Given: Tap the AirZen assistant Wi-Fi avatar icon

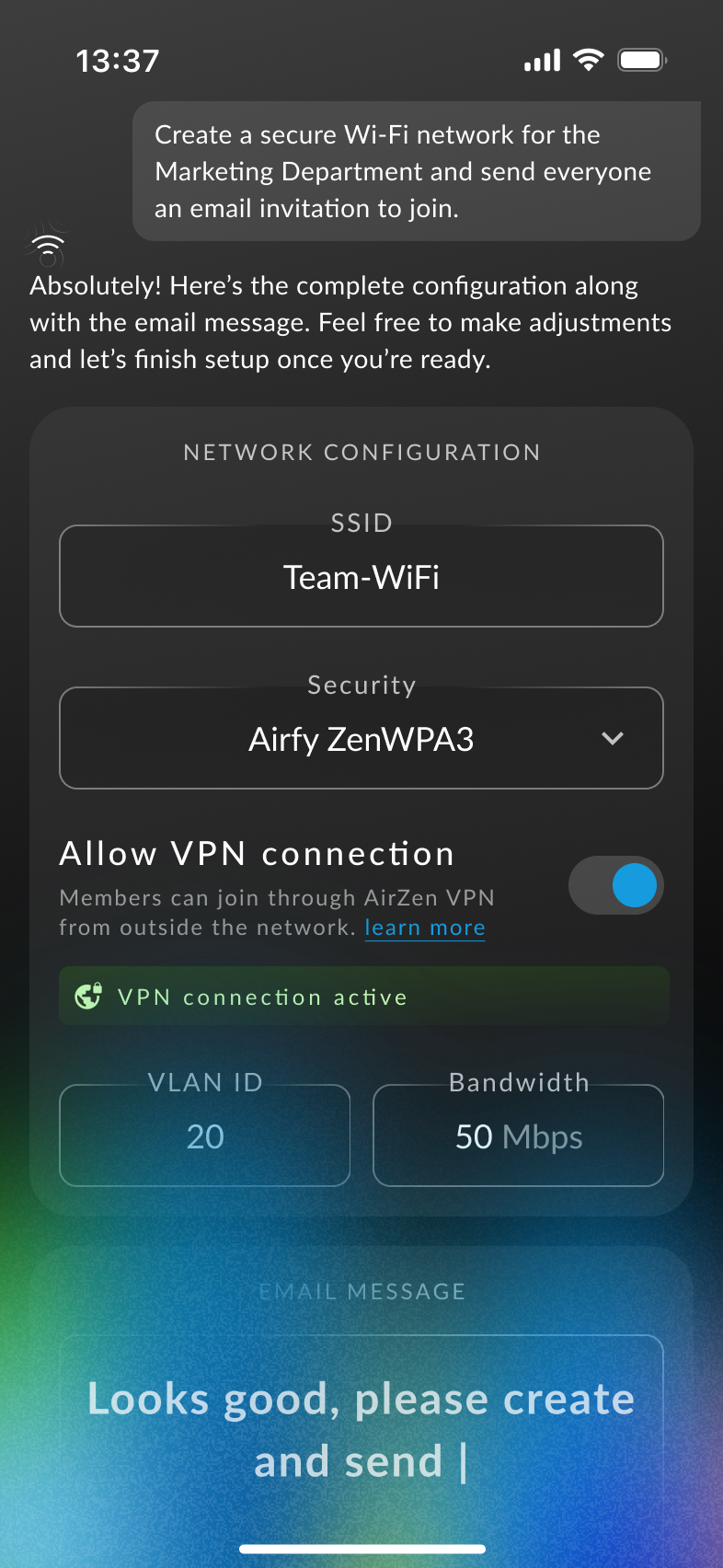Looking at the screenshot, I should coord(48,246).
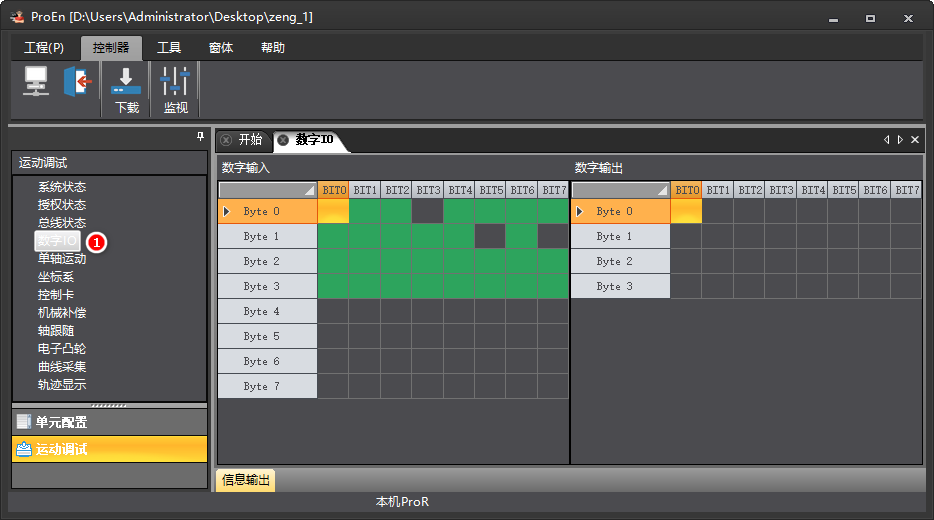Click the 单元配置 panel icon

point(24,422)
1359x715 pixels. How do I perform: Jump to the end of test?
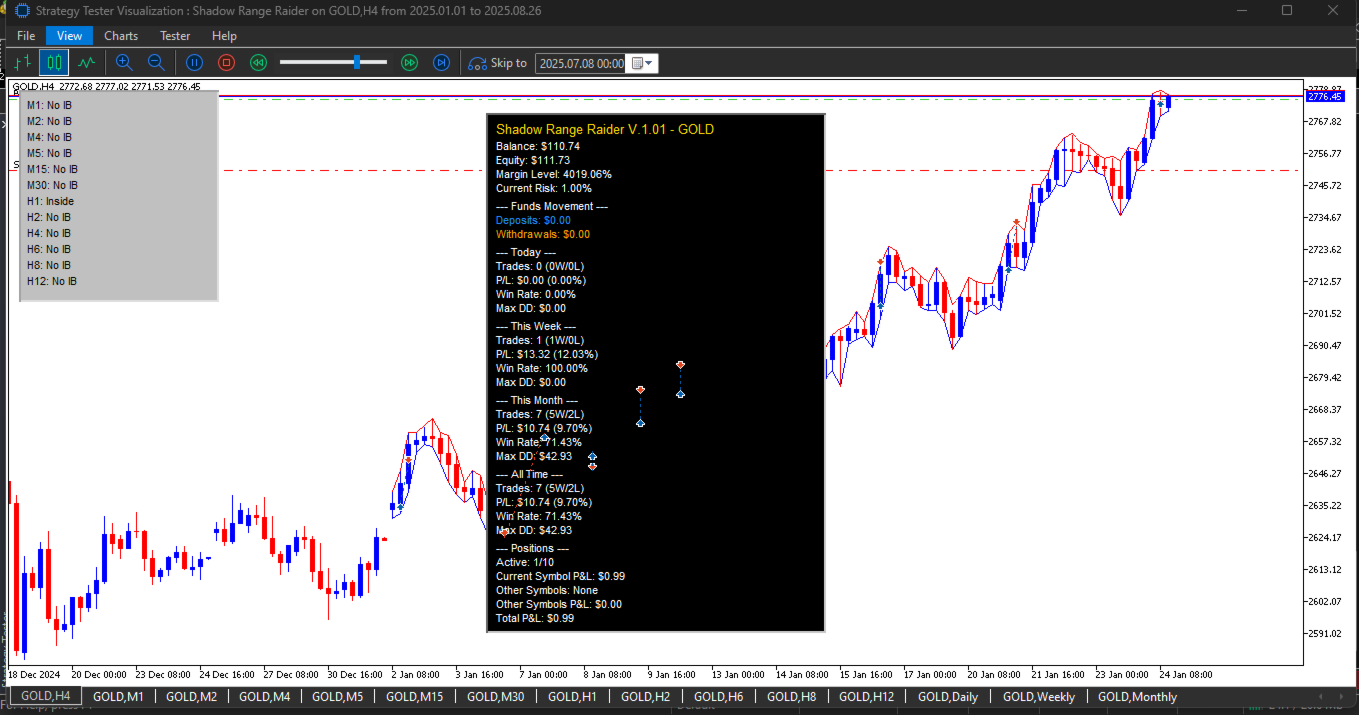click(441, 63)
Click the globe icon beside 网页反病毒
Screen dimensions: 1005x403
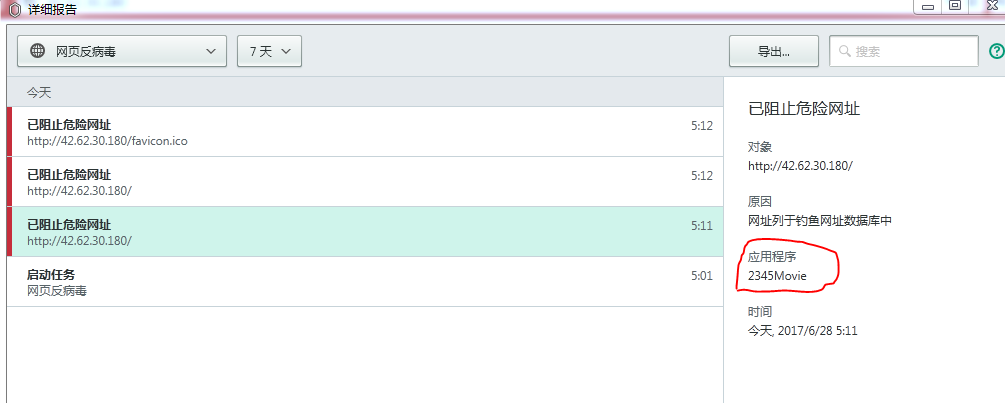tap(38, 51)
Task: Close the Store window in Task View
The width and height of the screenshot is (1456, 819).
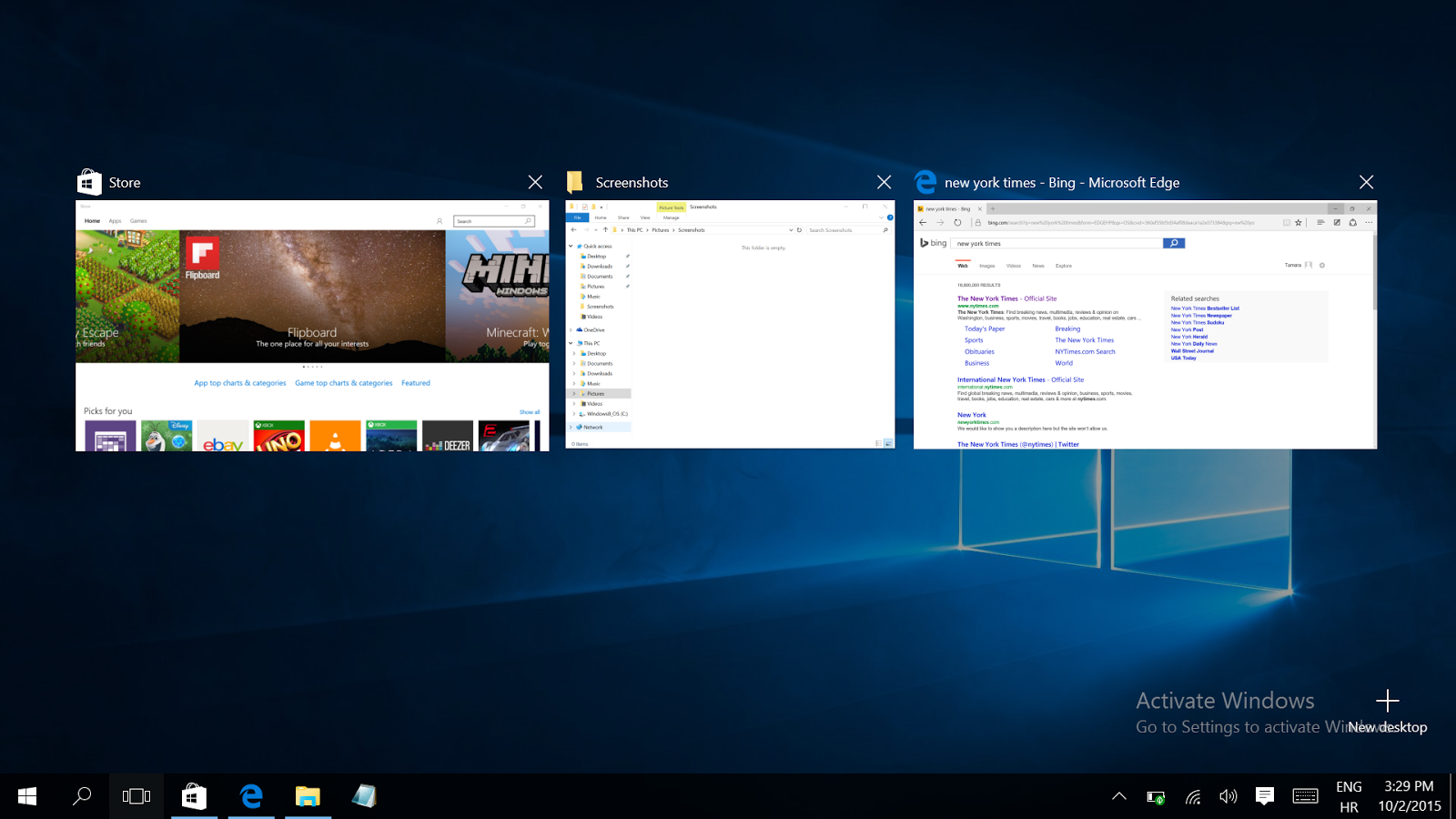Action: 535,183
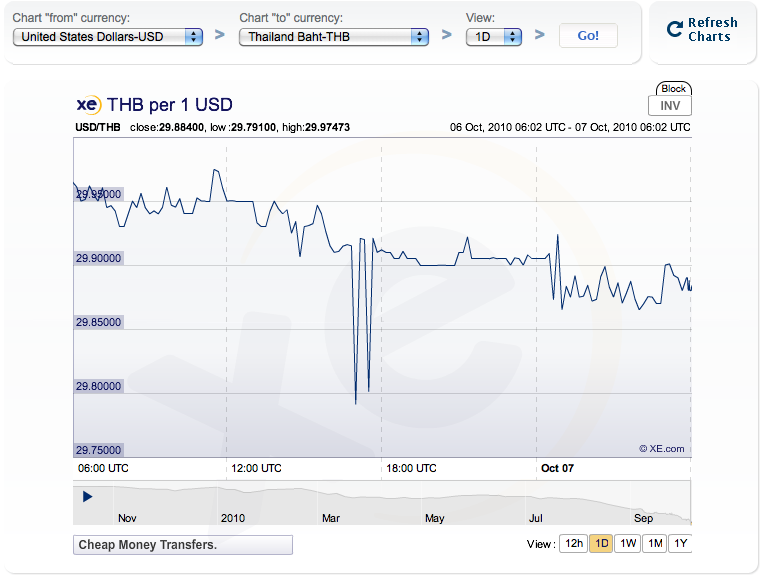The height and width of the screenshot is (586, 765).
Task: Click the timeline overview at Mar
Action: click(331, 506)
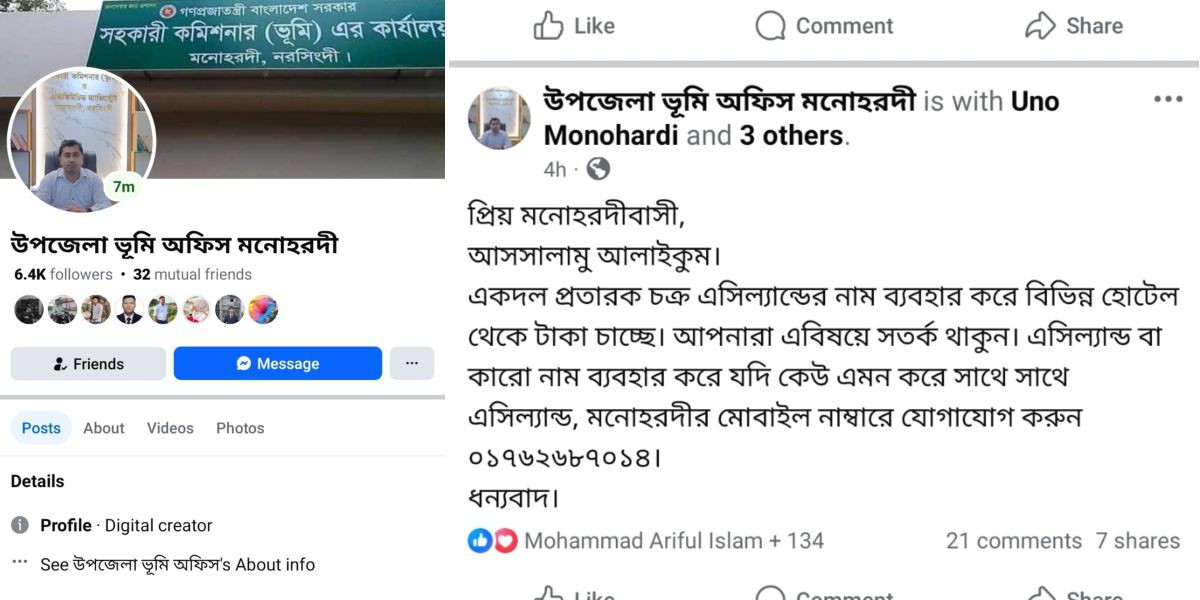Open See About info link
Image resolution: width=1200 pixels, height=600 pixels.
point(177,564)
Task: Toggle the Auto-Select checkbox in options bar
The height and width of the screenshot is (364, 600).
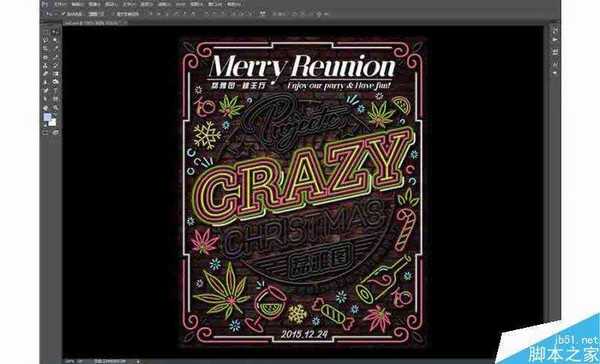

--- --- ---

Description of the task =
Drop the pictures, then write out only the lines running from the one containing "1359x715 pixels. How" through the last line above, both included, exactly.

Written solution =
1359x715 pixels. How do I perform: Jump to the end of test?
click(441, 63)
Click the globe icon beside 网页反病毒
Screen dimensions: 1005x403
tap(38, 51)
Task: Close the Store window in Task View
The width and height of the screenshot is (1456, 819).
Action: 535,183
The height and width of the screenshot is (586, 765).
Task: Click the timeline overview at Mar
Action: click(331, 506)
Open See About info link
Image resolution: width=1200 pixels, height=600 pixels.
point(177,564)
Task: Toggle the Auto-Select checkbox in options bar
The height and width of the screenshot is (364, 600).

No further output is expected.